● TEXT EXTRACT
-- start --
Current: Bytes still allocated at measurement time
Peak: Highest simultaneous live allocation during the entire run
Total allocs: Number of individual allocation calls
Total bytes: Cumulative bytes allocated (includes freed memory) — measures allocation pressure

Disk

File sizes after the benchmark completes:

DB file: The .db file
WAL file: The .db-wal file (WAL mode only)
Log file: The .db-log file (MVCC logical log only)

Analyzing dhat Output

After running a benchmark, use the analysis script to produce a readable report from dhat-heap.json:

# Overview: top allocation sites by bytes live at global peak
python3 perf/memory/analyze-dhat.py dhat-heap.json --top 15 --modules

# Focus on a specific subsystem
python3 perf/memory/analyze-dhat.py dhat-heap.json --filter mvcc --stacks
python3 perf/memory/analyze-dhat.py dhat-heap.json --filter btree --stacks
python3 perf/memory/analyze-dhat.py dhat-heap.json --filter page_cache --stacks

# Sort by different metrics
python3 perf/memory/analyze-dhat.py dhat-heap.json --sort-by eb  # bytes at exit (leaks)
-- end --
● STATED GOAL 1
List every subsystem name that the memory benchmarking notes pass to the --filter option.
● STATED GOAL 2
Carry on writing the memory benchmarking notes, picking up right after the final command line.

● SUPPLIED MATERIAL
-- start --
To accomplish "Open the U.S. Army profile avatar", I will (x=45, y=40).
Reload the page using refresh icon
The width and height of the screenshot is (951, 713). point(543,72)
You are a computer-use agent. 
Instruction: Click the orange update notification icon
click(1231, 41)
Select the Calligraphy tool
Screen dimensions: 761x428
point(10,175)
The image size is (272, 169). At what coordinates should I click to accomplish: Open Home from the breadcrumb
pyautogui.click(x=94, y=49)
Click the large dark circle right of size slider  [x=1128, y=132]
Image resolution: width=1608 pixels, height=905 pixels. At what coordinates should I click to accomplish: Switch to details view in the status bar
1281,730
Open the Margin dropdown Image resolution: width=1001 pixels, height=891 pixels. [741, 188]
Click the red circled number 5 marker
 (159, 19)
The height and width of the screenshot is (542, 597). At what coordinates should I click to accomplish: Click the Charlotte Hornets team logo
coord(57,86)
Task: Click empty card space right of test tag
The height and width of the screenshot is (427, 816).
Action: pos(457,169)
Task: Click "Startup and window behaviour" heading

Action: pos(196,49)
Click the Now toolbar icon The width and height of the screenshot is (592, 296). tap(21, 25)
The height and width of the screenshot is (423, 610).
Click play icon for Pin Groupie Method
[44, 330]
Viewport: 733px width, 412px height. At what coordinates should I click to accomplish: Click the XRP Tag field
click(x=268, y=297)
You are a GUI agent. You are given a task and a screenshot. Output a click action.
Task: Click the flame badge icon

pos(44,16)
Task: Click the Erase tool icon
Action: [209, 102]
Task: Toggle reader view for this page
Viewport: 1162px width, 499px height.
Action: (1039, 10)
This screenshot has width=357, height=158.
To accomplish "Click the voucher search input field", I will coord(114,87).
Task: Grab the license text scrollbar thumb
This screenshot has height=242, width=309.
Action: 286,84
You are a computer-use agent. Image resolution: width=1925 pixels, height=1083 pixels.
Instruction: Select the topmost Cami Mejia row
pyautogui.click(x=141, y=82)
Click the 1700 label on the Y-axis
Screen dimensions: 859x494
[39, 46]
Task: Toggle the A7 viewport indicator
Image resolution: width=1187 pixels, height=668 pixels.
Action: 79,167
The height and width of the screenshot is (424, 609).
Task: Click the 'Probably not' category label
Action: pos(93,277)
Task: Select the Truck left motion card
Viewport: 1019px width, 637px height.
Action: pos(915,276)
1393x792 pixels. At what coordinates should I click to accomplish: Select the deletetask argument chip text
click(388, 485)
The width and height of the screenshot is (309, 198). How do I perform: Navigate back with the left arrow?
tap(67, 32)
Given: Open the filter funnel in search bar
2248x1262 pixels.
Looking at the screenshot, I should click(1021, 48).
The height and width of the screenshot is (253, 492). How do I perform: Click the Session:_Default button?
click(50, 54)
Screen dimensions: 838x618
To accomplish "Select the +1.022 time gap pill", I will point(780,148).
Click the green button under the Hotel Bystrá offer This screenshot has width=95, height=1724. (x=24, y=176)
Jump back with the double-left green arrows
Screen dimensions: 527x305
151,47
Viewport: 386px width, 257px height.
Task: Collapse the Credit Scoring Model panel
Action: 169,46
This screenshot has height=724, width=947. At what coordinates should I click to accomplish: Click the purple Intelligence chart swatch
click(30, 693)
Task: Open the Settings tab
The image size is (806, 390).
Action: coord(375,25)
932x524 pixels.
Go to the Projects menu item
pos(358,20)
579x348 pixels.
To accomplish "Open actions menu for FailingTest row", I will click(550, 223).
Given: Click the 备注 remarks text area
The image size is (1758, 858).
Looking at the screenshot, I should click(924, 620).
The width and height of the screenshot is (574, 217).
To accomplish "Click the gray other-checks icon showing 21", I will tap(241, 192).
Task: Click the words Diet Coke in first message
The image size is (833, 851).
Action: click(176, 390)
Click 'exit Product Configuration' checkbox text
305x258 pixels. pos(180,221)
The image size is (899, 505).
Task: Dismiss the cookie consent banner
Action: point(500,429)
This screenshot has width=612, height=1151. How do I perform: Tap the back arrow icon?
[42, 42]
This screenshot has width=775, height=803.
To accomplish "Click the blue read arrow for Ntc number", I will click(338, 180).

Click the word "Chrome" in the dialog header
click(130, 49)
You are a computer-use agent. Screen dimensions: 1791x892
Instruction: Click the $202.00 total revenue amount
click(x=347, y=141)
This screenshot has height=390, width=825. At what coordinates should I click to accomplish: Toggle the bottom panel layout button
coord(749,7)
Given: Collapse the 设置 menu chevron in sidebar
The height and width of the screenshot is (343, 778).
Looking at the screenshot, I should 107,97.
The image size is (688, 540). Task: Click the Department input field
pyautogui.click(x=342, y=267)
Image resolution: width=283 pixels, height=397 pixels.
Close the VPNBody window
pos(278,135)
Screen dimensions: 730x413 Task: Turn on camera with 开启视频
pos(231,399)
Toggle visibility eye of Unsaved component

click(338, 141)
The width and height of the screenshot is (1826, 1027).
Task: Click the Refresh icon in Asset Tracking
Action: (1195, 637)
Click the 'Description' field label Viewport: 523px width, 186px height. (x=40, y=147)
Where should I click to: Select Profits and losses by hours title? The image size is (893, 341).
-- end --
● RESPONSE 1
mvcc, btree, page_cache

● RESPONSE 2
python3 perf/memory/analyze-dhat.py dhat-heap.json --sort-by tb  # total bytes (pressure)
python3 perf/memory/analyze-dhat.py dhat-heap.json --sort-by mb  # max live bytes per site

# JSON output for programmatic use
python3 perf/memory/analyze-dhat.py dhat-heap.json --json

Sort Metrics

Flag	Metric	Use when
`gb`	Bytes live at global peak (default)	Finding what dominates memory at the high-water mark
`eb`	Bytes live at exit	Finding memory leaks or things that never get freed
`tb`	Total bytes allocated	Finding allocation pressure hotspots (GC churn)
`mb`	Max bytes live per site	Finding per-site high-water marks
`tbk`	Total allocation count	Finding chatty allocators (many small allocs)

Analysis Flags

--top N — Show top N sites (default 15)
--filter PATTERN — Filter to sites/stacks containing substring (e.g. mvcc, btree, wal, pager)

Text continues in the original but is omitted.